When the day arrives, Ella is getting ready when her stepmother, Vivian throws ink on her dress and tells her that only her stepsisters Malvolia and Narissa, can attend, since Thomas the vegetable merchant has already confirmed his desire for Ella's hand. Ella is sad, but her fairy godparent, Fab G, magically appears and dresses her in a design of Ella's, with glass shoes, and turns mice into footmen and a crate into a carriage. Ella goes to the ball and meets Tatiana, a visiting queen who offers to take her around the world as a dressmaker for her and asks to meet her the next day in the market square. Later, Robert finds Ella, shows his sister, Princess Gwen wearing the gown he bought from Ella previously and proposes to Ella. Ella refuses, however, as she wants to start her career. She tells him that if she marries him it will be the end of her dream and Robert from his small age wanted to become the king and he also is not ready to accept this. At the stroke of midnight, she leaves the ball after throwing her shoe at one of the King's attendants, who tries to catch her.

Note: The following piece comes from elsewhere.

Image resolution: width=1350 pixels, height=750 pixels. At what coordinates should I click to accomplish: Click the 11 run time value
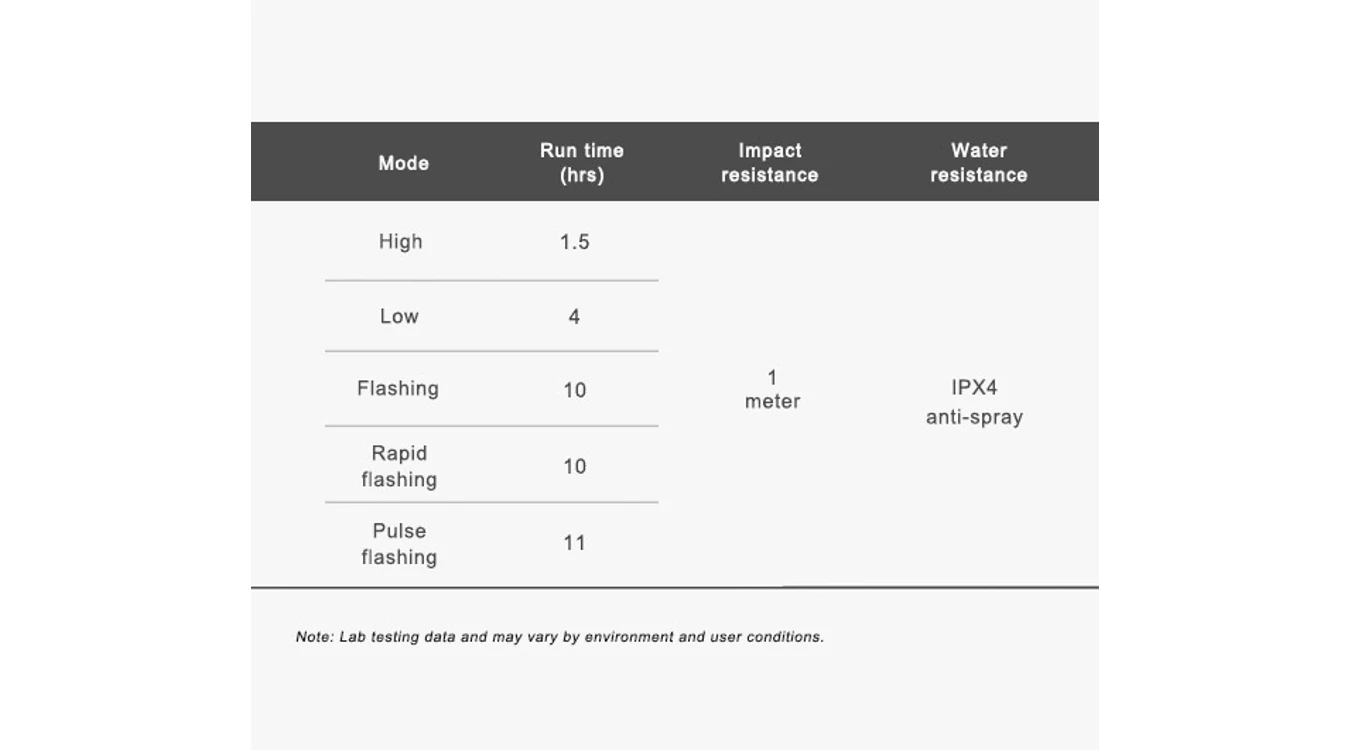tap(574, 543)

The next day, Vivian tells Ella her life story...that she was also an ambitious girl like Ella and had even gotten an opportunity to learn piano in a reputed music school. She left home to study and when she came back home her husband divorced her, saying that she is not a suitable wife and kicked her and her daughters out. While she was about leave Ella's room she finds Ella's glass slipper and, on knowing the truth that her stepdaughter is the mystery princess, tries to convince Ella to marry Robert. When Ella refuses, Vivian gives her to Thomas.

Robert's mother, Queen Beatrice, helps his father, King Rowan, understand that it will be right to let him marry a commoner. The king thinks of these words and allows the prince to marry his love. Rowan even gives him the glass slipper. Robert keeps searching for Ella and finds her running in the forest after she escapes from Thomas. They profess their love for each other and kiss. Ella and Robert reach the market in time to show her designs to her benefactor, who accepts them and asks Ella to travel with her.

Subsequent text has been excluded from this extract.